Is there any change in customer behavior, especially during the holidays?

Despite rising gold prices, the enduring appeal of gold during holiday and wedding seasons remains strong. However, instead of investing in traditional heavy gold pieces, many customers are opting for lighter and more affordable options such as 14k or 18k gold jewelry. Silver jewelry is also growing in interest as a more budget-friendly alternative. Buyers are still buying gold because they anticipate that prices may continue to rise, so they prefer to secure gold now rather than wait for a potential drop.


Have Gold ETFs and Sovereign Bonds Affected Jewelry Sales?

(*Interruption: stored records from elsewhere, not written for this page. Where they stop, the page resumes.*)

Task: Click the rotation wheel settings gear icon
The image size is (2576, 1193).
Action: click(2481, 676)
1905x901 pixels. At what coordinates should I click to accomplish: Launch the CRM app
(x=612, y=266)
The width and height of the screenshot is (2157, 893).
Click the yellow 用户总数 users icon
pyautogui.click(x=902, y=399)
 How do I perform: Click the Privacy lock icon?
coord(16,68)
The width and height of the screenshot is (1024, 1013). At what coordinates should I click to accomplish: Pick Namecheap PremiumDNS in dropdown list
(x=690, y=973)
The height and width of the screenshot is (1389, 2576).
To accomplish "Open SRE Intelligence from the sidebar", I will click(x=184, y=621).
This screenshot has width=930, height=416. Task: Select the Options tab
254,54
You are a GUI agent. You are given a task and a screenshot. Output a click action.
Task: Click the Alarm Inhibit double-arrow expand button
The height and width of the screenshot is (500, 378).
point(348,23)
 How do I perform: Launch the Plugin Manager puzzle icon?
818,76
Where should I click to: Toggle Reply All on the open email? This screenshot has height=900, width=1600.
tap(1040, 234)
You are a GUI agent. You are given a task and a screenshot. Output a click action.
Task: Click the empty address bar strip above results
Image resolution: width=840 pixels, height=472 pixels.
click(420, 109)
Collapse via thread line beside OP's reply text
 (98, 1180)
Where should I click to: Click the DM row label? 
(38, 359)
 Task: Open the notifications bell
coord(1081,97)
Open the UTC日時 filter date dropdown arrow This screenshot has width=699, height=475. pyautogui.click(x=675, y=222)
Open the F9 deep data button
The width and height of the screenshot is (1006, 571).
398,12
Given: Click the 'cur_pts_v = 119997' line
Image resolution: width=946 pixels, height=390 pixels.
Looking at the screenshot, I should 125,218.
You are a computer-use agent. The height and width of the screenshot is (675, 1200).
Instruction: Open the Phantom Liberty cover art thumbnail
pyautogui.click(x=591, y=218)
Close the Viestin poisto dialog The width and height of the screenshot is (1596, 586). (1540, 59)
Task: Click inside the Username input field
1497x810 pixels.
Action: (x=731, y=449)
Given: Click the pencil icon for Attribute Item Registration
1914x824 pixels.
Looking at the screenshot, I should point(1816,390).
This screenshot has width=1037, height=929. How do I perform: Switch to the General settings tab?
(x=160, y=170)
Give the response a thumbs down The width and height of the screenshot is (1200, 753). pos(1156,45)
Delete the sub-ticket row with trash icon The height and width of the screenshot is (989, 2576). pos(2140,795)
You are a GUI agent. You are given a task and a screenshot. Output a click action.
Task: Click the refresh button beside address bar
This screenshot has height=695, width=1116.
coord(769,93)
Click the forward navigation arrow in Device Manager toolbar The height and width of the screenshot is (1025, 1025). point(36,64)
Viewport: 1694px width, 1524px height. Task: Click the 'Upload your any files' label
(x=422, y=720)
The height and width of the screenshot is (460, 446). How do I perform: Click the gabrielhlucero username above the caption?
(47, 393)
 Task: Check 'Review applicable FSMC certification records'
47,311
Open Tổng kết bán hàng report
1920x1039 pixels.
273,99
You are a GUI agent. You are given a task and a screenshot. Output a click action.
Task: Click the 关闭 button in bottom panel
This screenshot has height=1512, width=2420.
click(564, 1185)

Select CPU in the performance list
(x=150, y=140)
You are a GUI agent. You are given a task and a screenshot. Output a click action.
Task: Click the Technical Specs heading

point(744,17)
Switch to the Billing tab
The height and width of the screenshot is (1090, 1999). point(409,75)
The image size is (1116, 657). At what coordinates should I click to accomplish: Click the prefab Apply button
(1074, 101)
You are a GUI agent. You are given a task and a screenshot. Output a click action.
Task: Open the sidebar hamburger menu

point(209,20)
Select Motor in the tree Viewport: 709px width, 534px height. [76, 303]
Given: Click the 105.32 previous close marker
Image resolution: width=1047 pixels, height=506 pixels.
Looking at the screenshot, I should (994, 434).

The impact of gold ETFs and sovereign bonds on physical gold sales was relatively smaller. Physical gold continues to hold strong cultural significance, particularly for jewelry buyers. About 20% of jewelry store sales come from bullion purchases, most of which are eventually turned into jewelry. Only 1-2% of the total turnover is gold focused exclusively on investment, which remains in its raw form. Therefore, while ETFs and sovereign bonds have made gold more accessible to a wider range of investors, they have not significantly disrupted the demand for physical gold in the jewelery sector.


How much is Artificial Intelligence integrated into the jewelry business?

The jewelry business is yet to fully utilize artificial intelligence (AI), especially in retail. However, Enterprise Resource Planning (ERP) and Customer Relationship Management (CRM) systems play critical roles. These systems help manage inventory, track sales trends, and understand customer preferences. We have internal systems that capture buyer behavior and trends, but the business does not yet have large-scale AI integration. ERP systems are evolving with built-in business intelligence tools that help analyze sales data without the need for external AI or machine learning solutions. AI may have potential applications in manufacturing, but for now, the focus is more on traditional retail systems.


Do cultural and religious factors influence the demand for gold?

Cultural and religious beliefs significantly influence the demand for gold during festive periods. In the Hindu calendar, certain auspicious days, including Gudi Padwa and Akshaya Tritiya, hold special significance, prompting purchases of gold during these periods.